__EXERCISE__. What you give back should be exactly the lines from the one with "You are a computer-use agent." through the end of the data, without the pictures.

(Stored entries)
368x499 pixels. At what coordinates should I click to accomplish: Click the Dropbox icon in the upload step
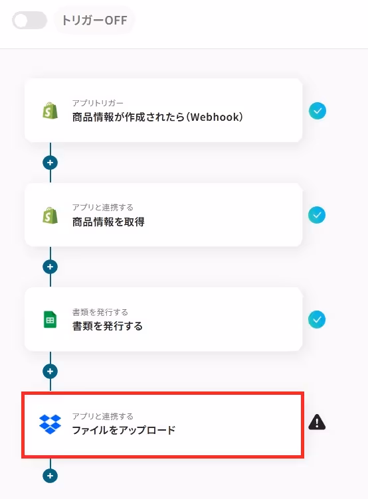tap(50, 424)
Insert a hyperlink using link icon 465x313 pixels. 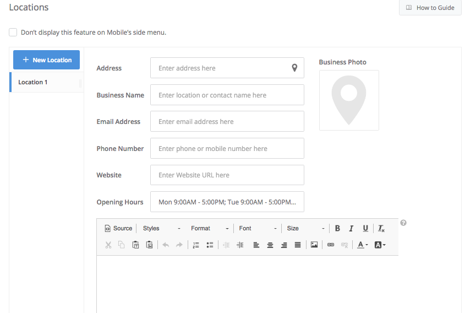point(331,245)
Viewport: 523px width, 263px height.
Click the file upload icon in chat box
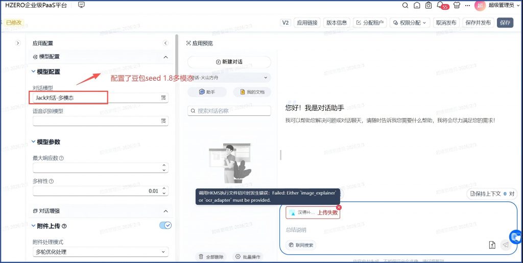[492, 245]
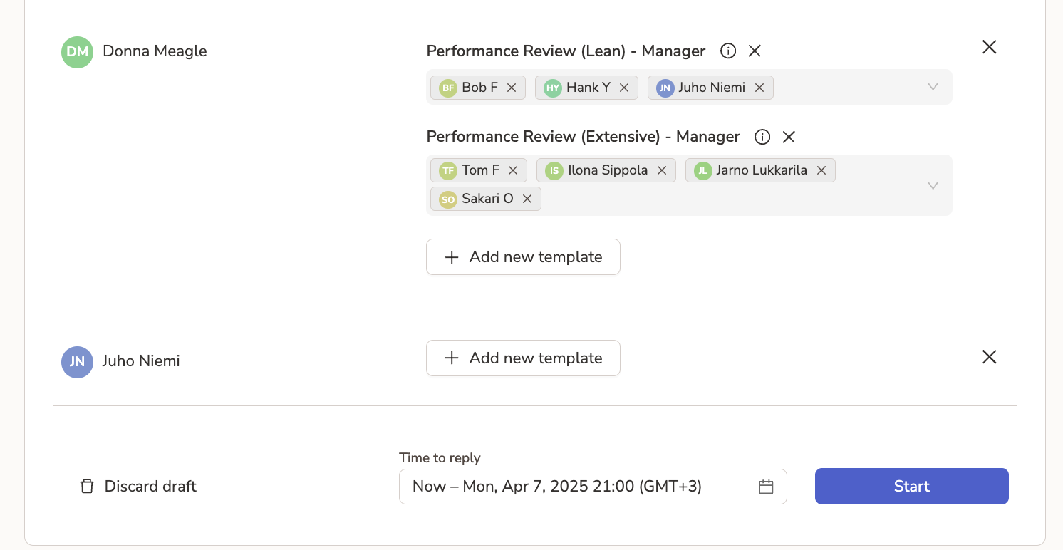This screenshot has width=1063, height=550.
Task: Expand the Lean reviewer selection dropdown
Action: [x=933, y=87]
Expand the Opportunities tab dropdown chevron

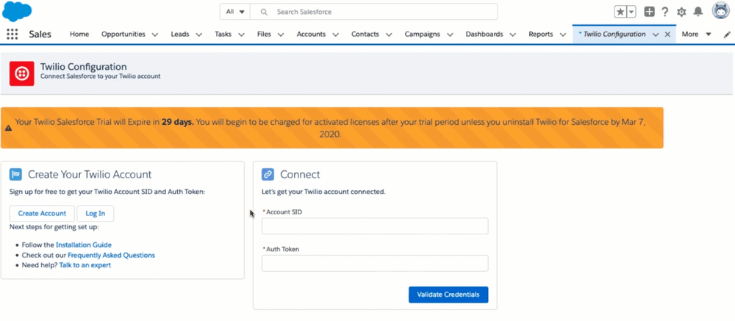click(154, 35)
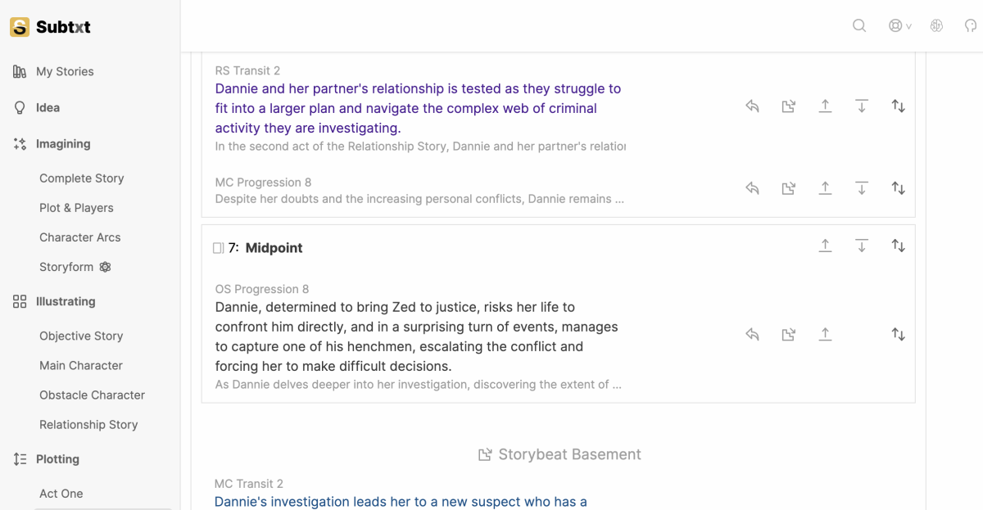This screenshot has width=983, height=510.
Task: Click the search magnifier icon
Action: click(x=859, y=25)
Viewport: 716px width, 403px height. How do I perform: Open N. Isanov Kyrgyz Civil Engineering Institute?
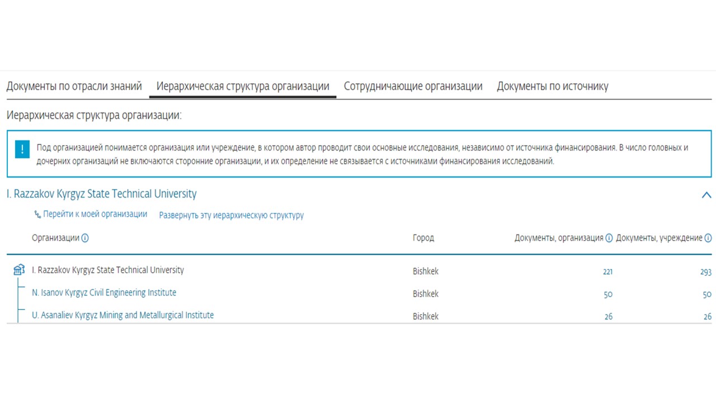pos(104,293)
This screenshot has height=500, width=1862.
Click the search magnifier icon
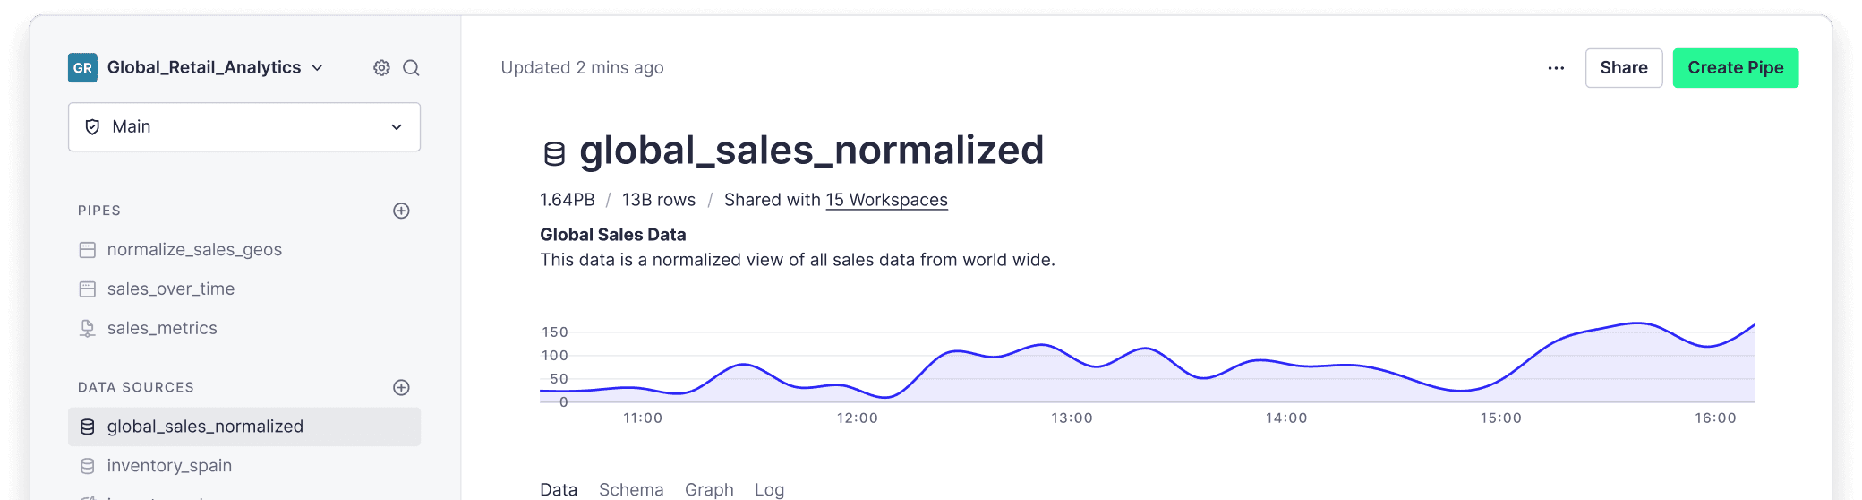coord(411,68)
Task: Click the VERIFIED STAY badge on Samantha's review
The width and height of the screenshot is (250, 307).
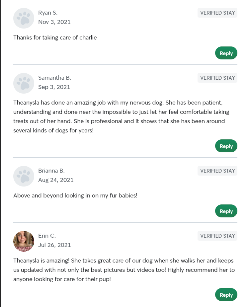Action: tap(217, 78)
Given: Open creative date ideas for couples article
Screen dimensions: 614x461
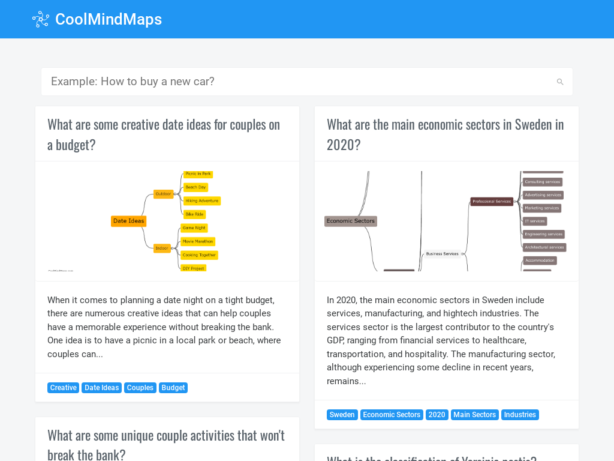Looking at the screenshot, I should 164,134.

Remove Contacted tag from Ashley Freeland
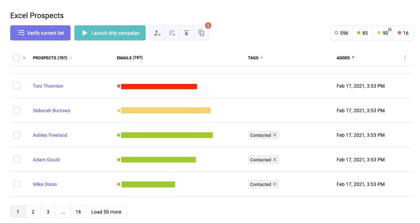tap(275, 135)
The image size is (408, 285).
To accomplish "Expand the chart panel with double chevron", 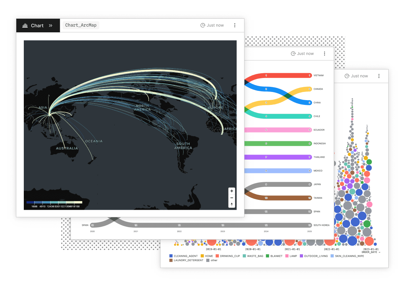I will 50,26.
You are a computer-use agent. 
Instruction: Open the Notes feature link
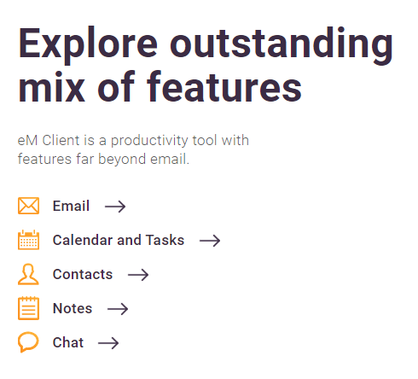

__SOLUTION FOR THIS EXERCISE__.
You are a computer-use agent. 
Instruction: Open the Notes feature link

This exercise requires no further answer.